Bank of America Merill Lynch’s (BofAML’s) Jolly says that there are two different types of fintechs. “The first are public software enterprises that our clients use to drive efficiency in their treasuries, such as ERP and treasury workstation providers,” he says. “The second are the smaller fintechs that are looking to potentially disrupt the transaction banking space.”

Where the first type of fintech is concerned, Jolly emphasises the need for banks to engage with vendors to understand how their offerings could impact clients’ treasury functions. “The second bucket is more of an opportunity than a competitive threat,” he continues, explaining that BofAML has the ability to on-board fintechs as vendors and market their products as part of BofAML’s offering.

“Our view is that it’s an opportunity – but you need to have a platform to be able to work with these fintechs quickly, embed them with your services and be able to market their services,” he says, noting that this approach is “best for the fintech, and best for our clients”.

Of course, not all banks willingly embrace collaboration with fintechs. Skinner says resistance can arise from concern about damage to customer base retention. “If you open up to partners, the feeling is that you are opening up to choice, and therefore the customer may switch or go away – rather than saying, ‘If we don’t give the customer the choice, they’re going to switch and go away anyway’.”

“Transaction banks have realised that there is no option but to leverage disruptive tech in solving real world problems,” says Vinod Madhavan, Head, Trade for Standard Bank Group. “And towards that, working with fintechs is a no-brainer.” But like Skinner, he differentiates between banks which have fully embraced this, and those which are still in ‘watch and wait’ mode. “Standard Bank Group is in the former category,” he adds, pointing out that fintechs have much to gain from partnerships, “as they get to leverage the existing infrastructure and existing client base that banks can get to the partnership.”

Poised for success

Against this backdrop, how can transaction banks best position themselves for success? CGI’s Norton says that banks should “aggressively open up their processes, data and systems to allow third-party access, whether directly by customers or via third parties”. At the same time, he says that banks need to “court suitable fintechs and introduce flexible new services to help corporate customers in their own digital journeys”.

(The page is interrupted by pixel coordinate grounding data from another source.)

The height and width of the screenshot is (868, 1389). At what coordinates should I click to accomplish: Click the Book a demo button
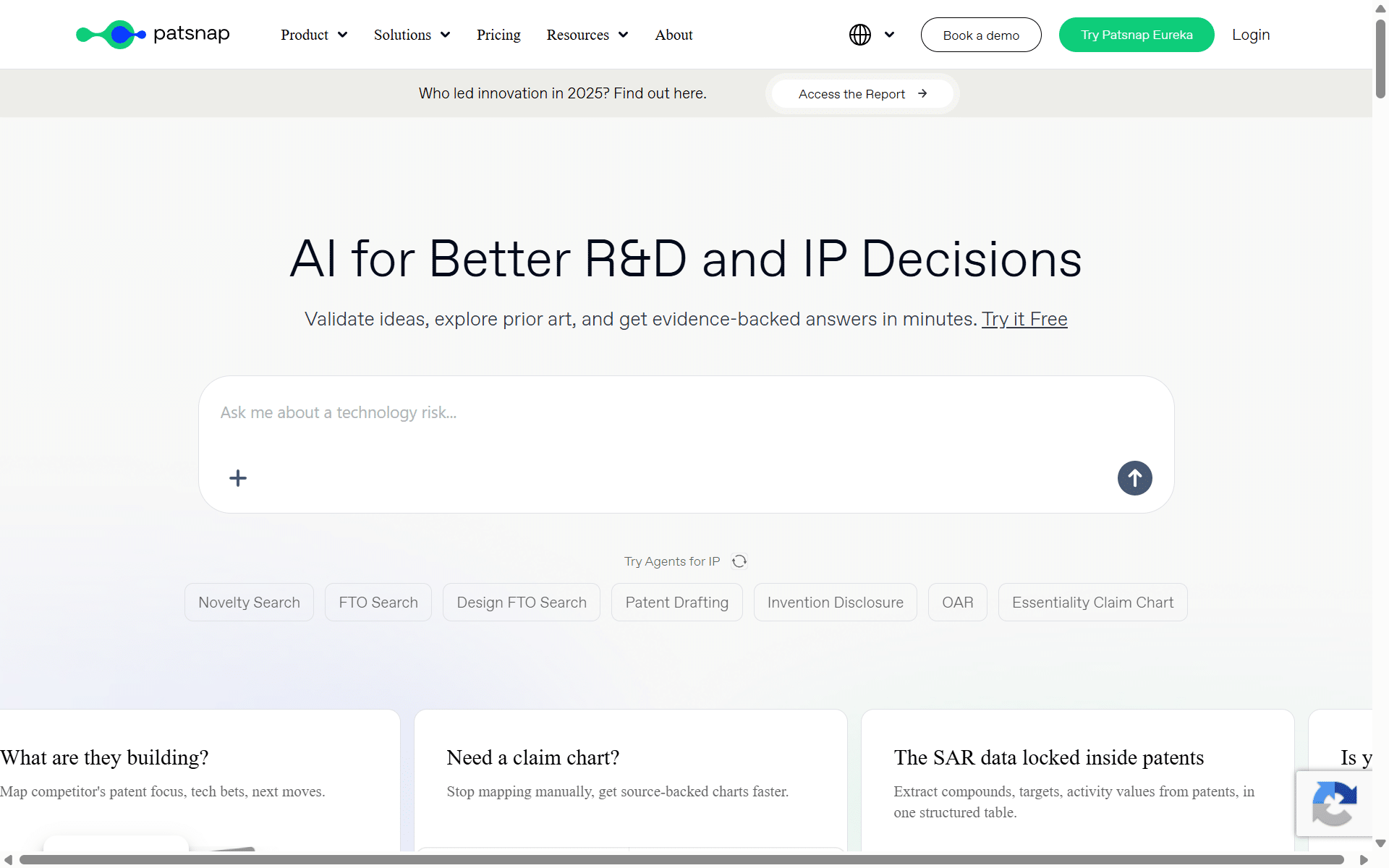coord(981,35)
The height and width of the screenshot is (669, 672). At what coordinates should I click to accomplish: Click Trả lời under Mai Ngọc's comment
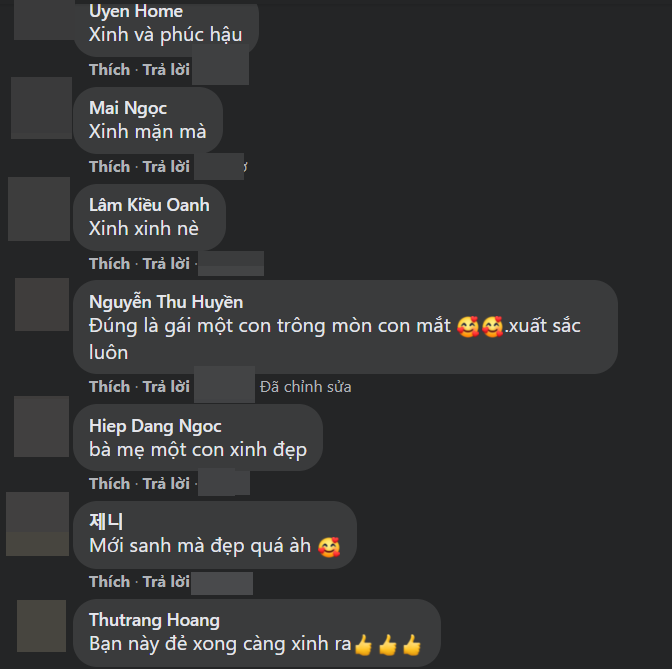coord(166,166)
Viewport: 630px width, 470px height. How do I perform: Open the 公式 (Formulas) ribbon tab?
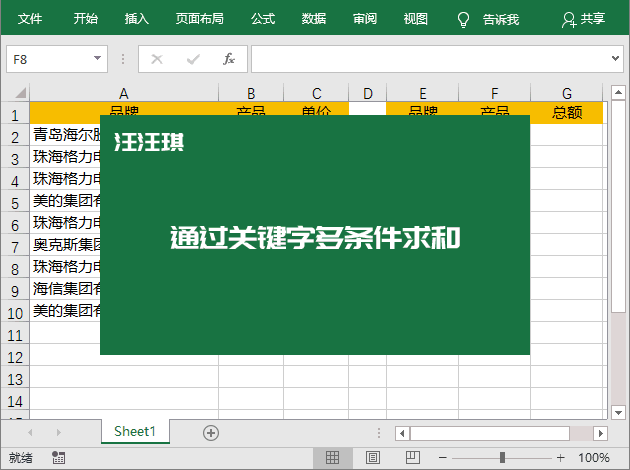(263, 19)
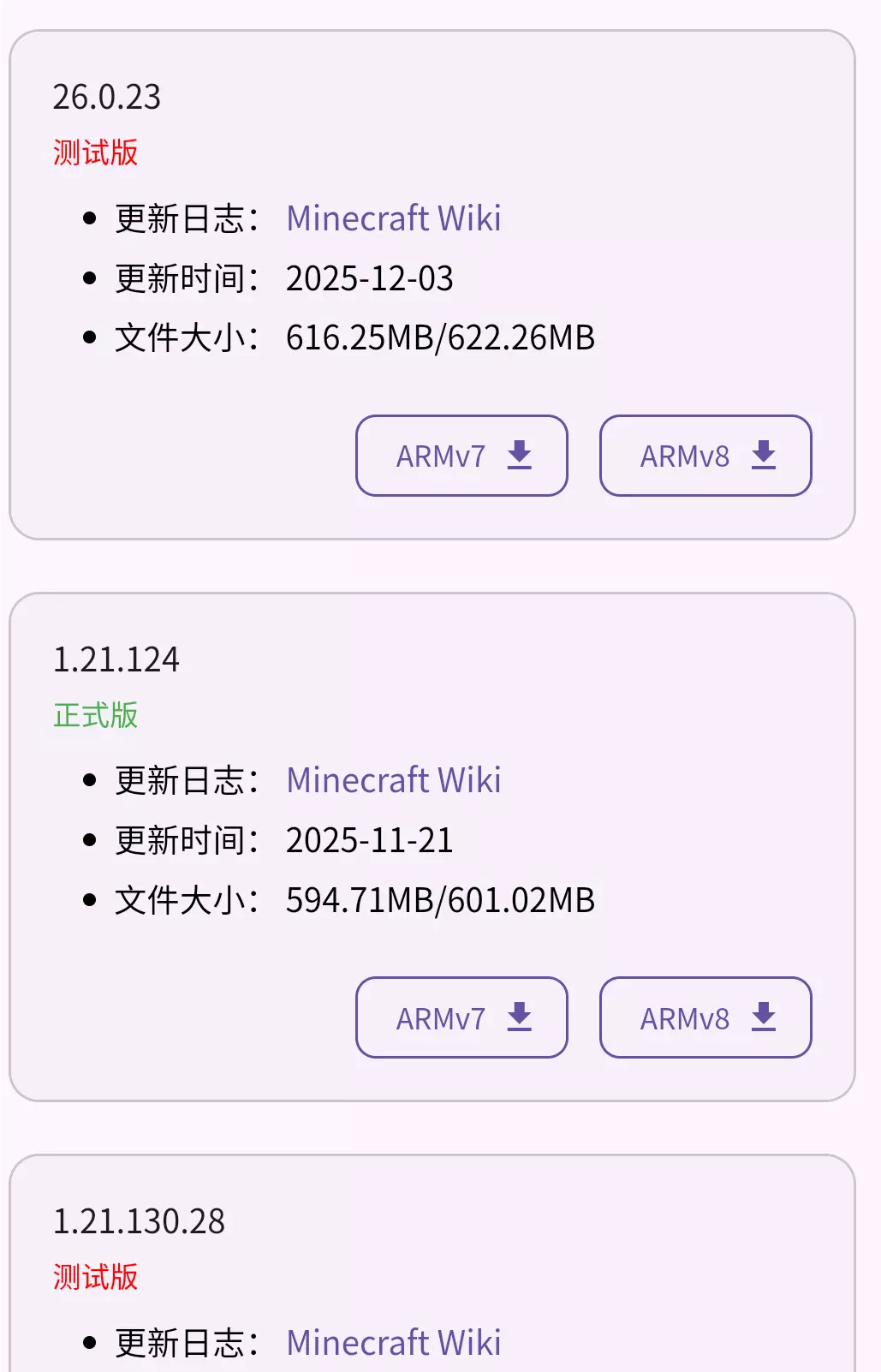
Task: Select the 1.21.124 version title
Action: click(116, 659)
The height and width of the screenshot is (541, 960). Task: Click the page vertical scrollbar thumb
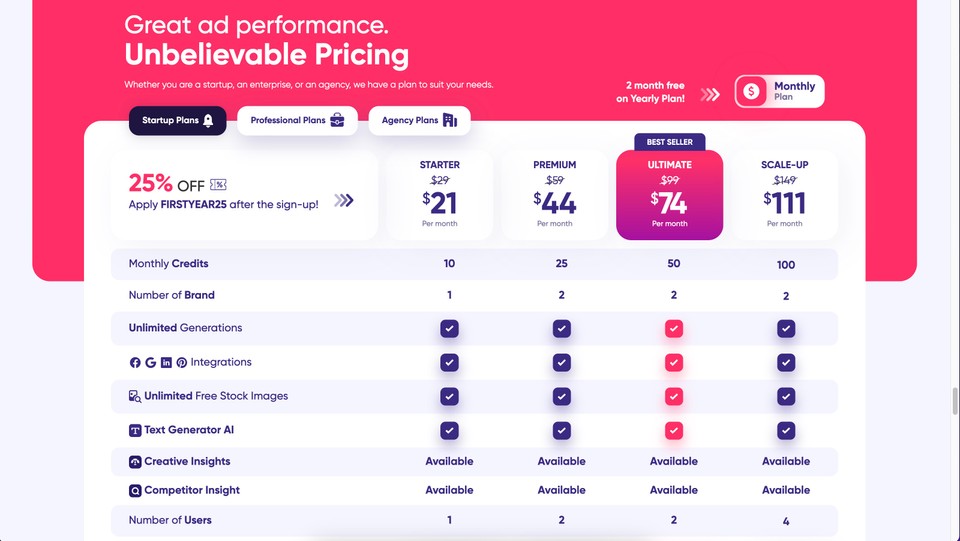pyautogui.click(x=954, y=401)
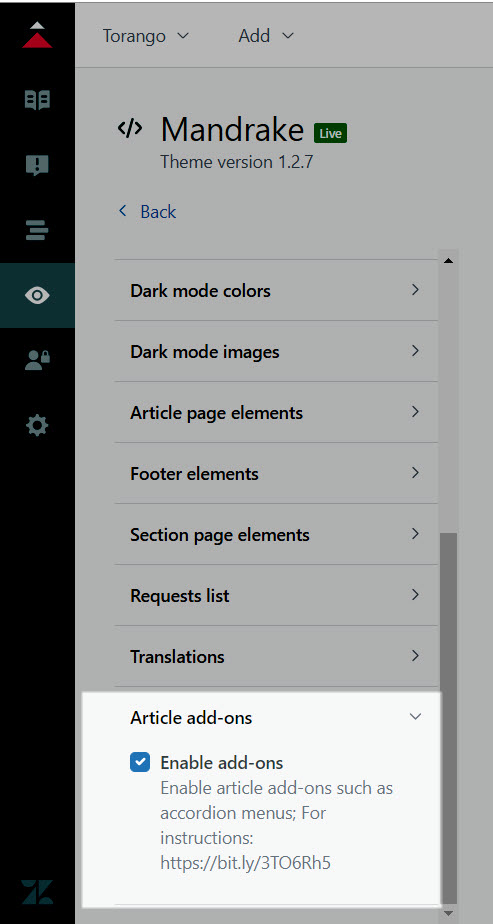Click the Zendesk logo icon
Screen dimensions: 493x924
click(x=37, y=892)
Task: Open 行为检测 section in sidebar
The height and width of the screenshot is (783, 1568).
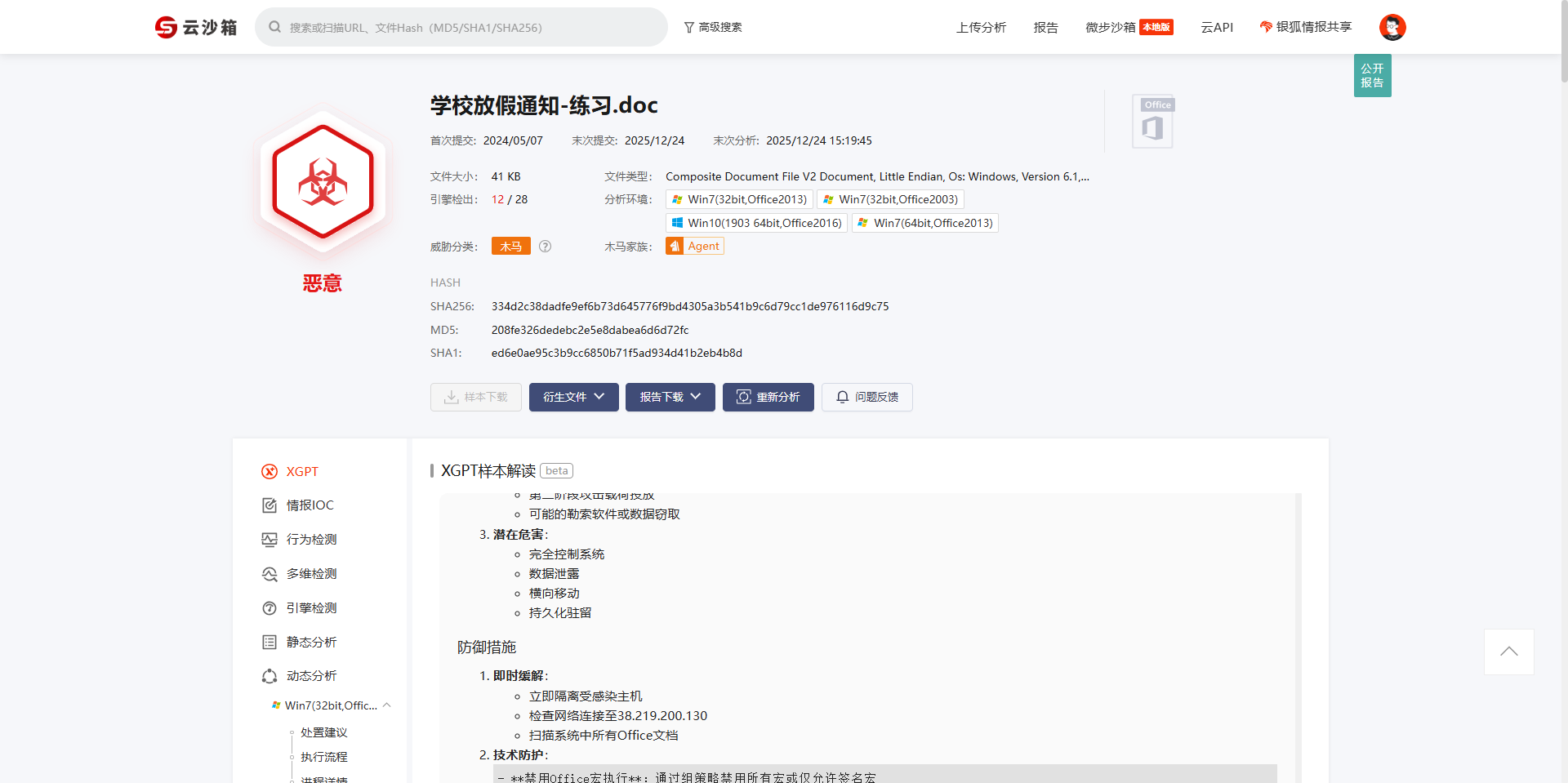Action: click(x=311, y=540)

This means adapting to the changing needs and expectations of corporate clients. Jolly explains that CashPro®, BofAML’s digital portal, has shifted over time as clients have increasingly embraced technology and digitisation. “It’s the idea over time that this will become a digital assistant,” he says. “We’ve already installed live chat, and one of the big enhancements we launched last year was giving clients the ability to use CashPro® Assistant to refresh their KYC and exchange documents securely.”

Last but not least, Standard Bank’s Madhavan emphasises that transaction banks need to focus on delivering value to clients – for example, by focusing on solving real-world problems – and on helping clients to grow, manage risk and tap into operational efficiency. “While doing so, it’s critical that transaction banks focus on doing the ‘right business the right way’,” he concludes. “Leveraging the disruptive tech, and collaborating with fintechs, positions transactions banks well towards doing the same.”